In deze zaak heeft de Rechtbank Den Haag, zittingsplaats Middelburg, op 5 april 2024 uitspraak gedaan in een geschil tussen een eiser, die de Marokkaanse nationaliteit heeft, en de staatssecretaris van Justitie en Veiligheid. De eiser had op 9 januari 2024 een maatregel van bewaring opgelegd gekregen, waartegen hij beroep heeft ingesteld. De rechtbank heeft vastgesteld dat de maatregel van bewaring op 25 maart 2024 is opgeheven omdat de eiser is uitgezet. De rechtbank heeft het onderzoek ter zitting gesloten op 29 maart 2024, maar heropend op 3 april 2024 na indiening van een verweerschrift door de verweerder. De kern van de zaak betreft de vraag of de eiser recht heeft op schadevergoeding voor de periode dat hij in bewaring heeft gezeten.

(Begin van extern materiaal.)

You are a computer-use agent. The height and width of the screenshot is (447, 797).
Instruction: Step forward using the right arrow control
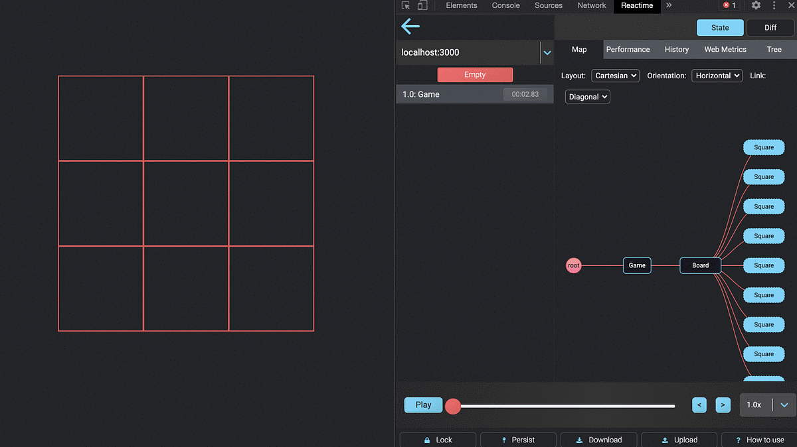tap(723, 405)
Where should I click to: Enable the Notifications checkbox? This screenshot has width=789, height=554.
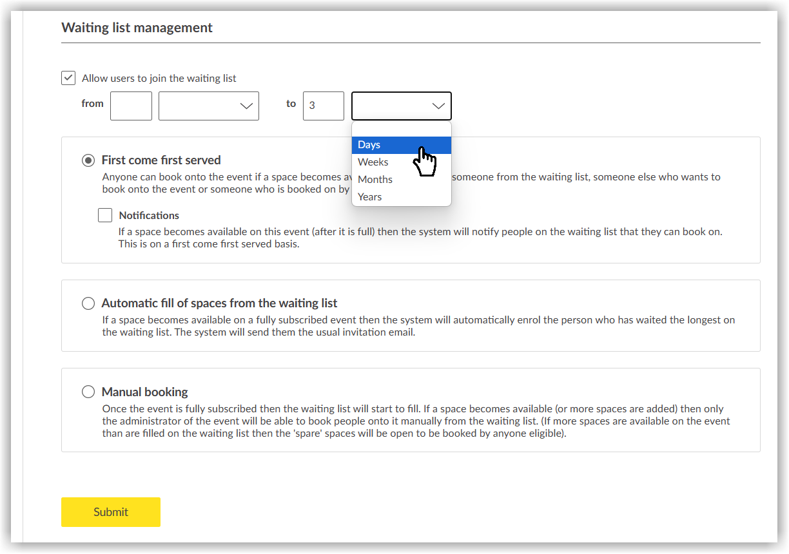click(105, 215)
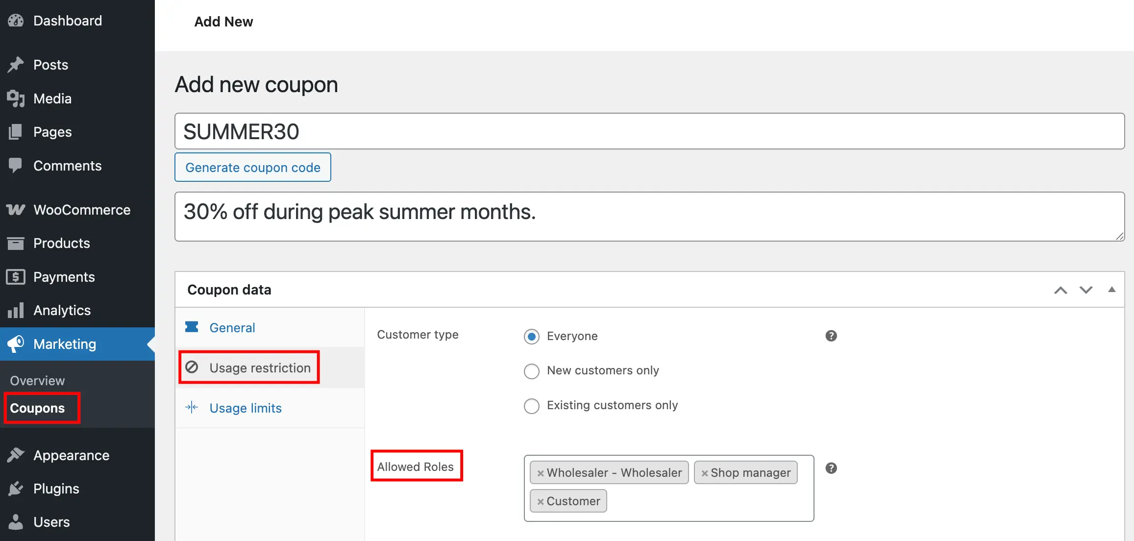1134x541 pixels.
Task: Choose New customers only option
Action: (532, 371)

De rechtbank heeft overwogen dat de beoordeling zich beperkt tot de vraag of de tenuitvoerlegging van de maatregel van bewaring onrechtmatig was voorafgaand aan de opheffing. De eiser heeft aangevoerd dat hij procedureel rechtmatig verblijf heeft in Nederland omdat hij een aanvraag voor toetsing aan het EU-recht heeft ingediend. De rechtbank heeft echter vastgesteld dat de eiser deze aanvraag niet heeft overgelegd en dat er onvoldoende bewijs is dat hij rechtmatig verblijf geniet. De rechtbank concludeert dat de aanvraag enkel is ingediend om de uitzetting te frustreren en dat er geen rechtsgeldige aanvraag is gedaan.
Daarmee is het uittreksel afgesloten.